One key challenge with most of the machine learning algorithm is the inability to work with categorical variables. They need the features to be converted to numeric form. The processing of transforming categorical features to numerical form is referred to as feature encoding. Feature encoding improves the performance of the model. It’s a key step in machine learning modelling phase. In this post we will look at different techniques of feature encoding and there pros and cons. Download the dataset for this post here.
Types of Categorical Variables
- Binary. True or False, Yes or No etc.
- Ordinal. These are ordered variables such as temperature (cold, warm, hot, very hot).
- Nominal. These are variables without any specific order such as food (bread, rice, pizza).
Feature Encoding Techniques
- Label Encoding. This is a common feature encoding techniques that is used for ordinal categorical data. It assigns each label a unique number based on alphabetical ordering. This approach should be used for ordinal data where the order of the data points should be preserved. It is not ideal for nominal data where order of items is immaterial, and instead we use other techniques such as one-hot encoding.

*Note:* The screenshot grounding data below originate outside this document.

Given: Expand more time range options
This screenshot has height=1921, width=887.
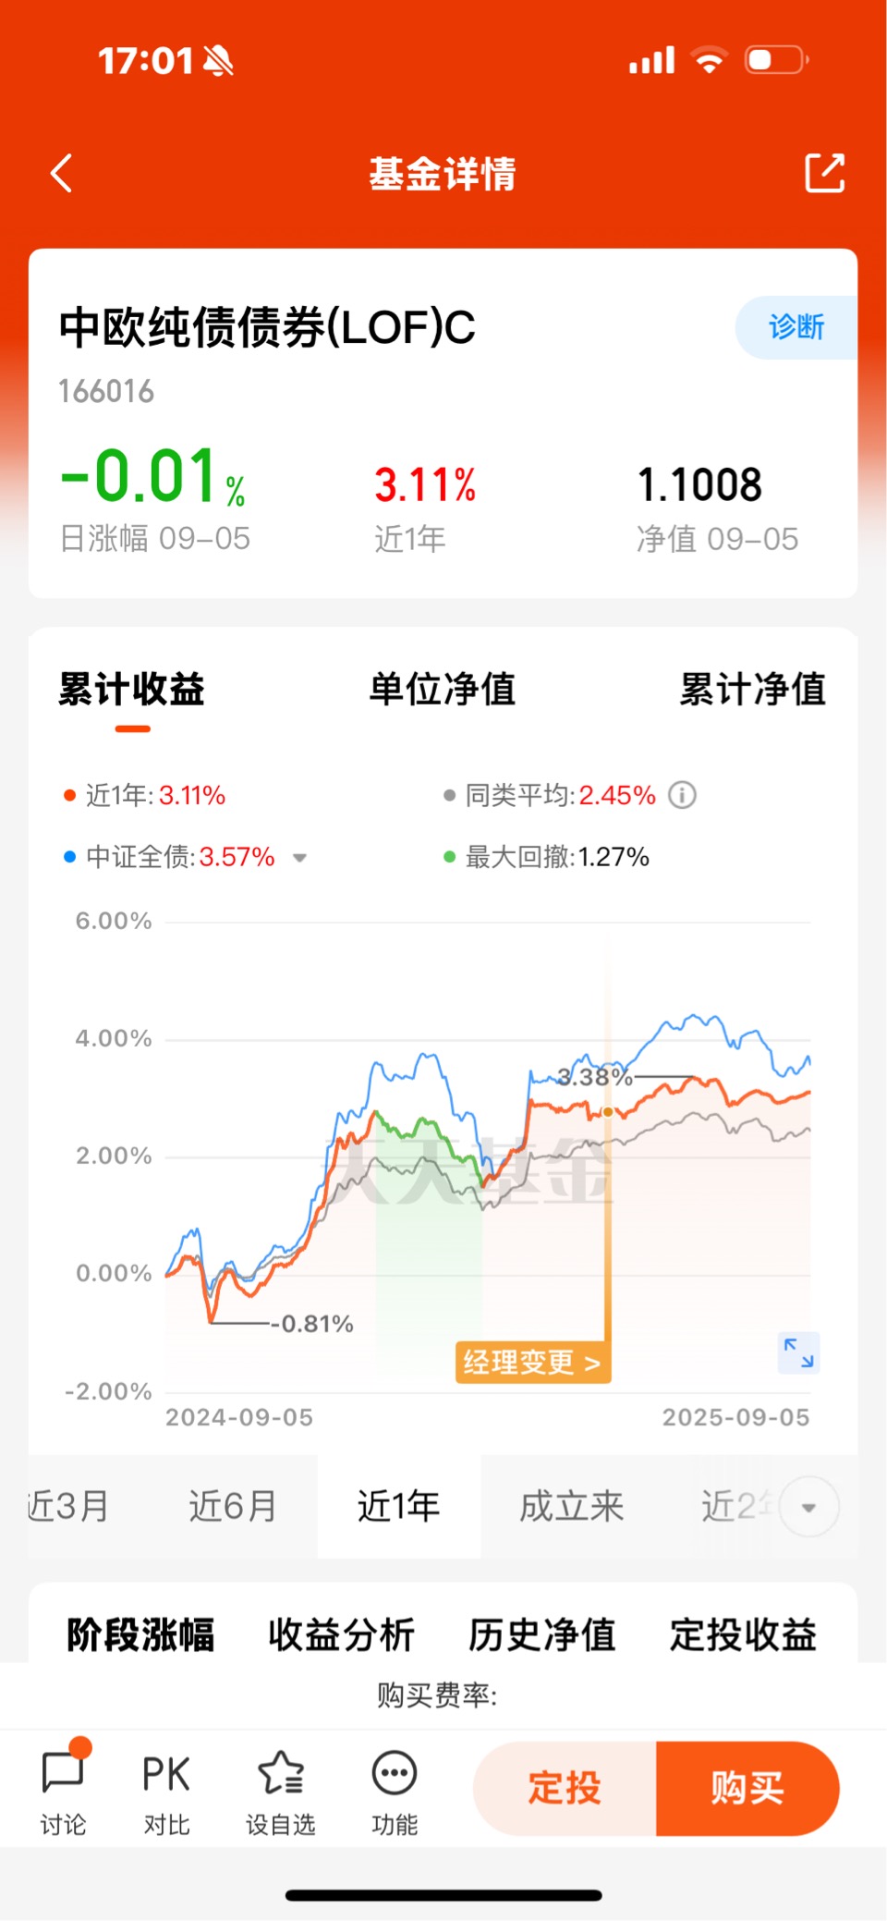Looking at the screenshot, I should (x=809, y=1507).
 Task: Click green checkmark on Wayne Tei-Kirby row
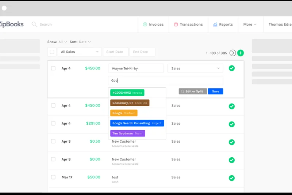pyautogui.click(x=231, y=68)
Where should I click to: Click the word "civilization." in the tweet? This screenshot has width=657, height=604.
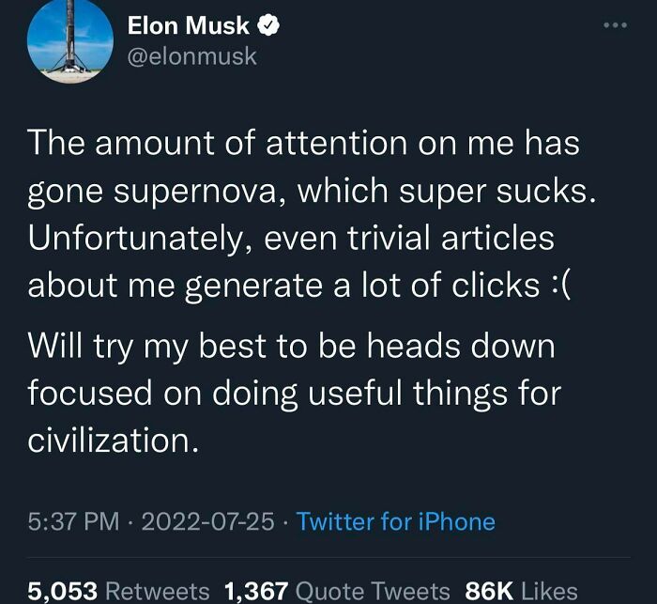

- One-Hot Encoding. One-Hot encoding is another commonly used technique for feature encoding of nominal data. For a unique number of values in a given features it creates additional columns corresponding to the number of unique values in that feature. It then assigns 0 labels to other newly created features and 1 where the value exists. If you have a feature let’s call it fruits and you have 3 unique values (banana, orange, and apple), one-hot encoding will create three columns for each fruit. Where a specific fruit has a value in the data it will assign 1 and the rest to 0. The challenge with this technique is that it results to large number of columns in cases where we have many categorical values. This approach leads to features explosion causing the curse of dimensionality problem.
- Frequency Encoding. Also sometimes referred to as count encoding, we count the number of observation for each category and replace the specific value with its equivalent number of occurrence. For example if we have a feature called fruits and has three types (banana, orange, apple) we count how many times banana occurs in the data. If it’s 10 times we replace banana with 10 and so on for the other types. We now use the frequencies as labels. We can also use percentages instead of counts where we calculate the count of each fruit against the total count of all fruits in the feature. This approach has various benefits such as ;
i. Does not lead to explosion in features as compared to one-hot encoding.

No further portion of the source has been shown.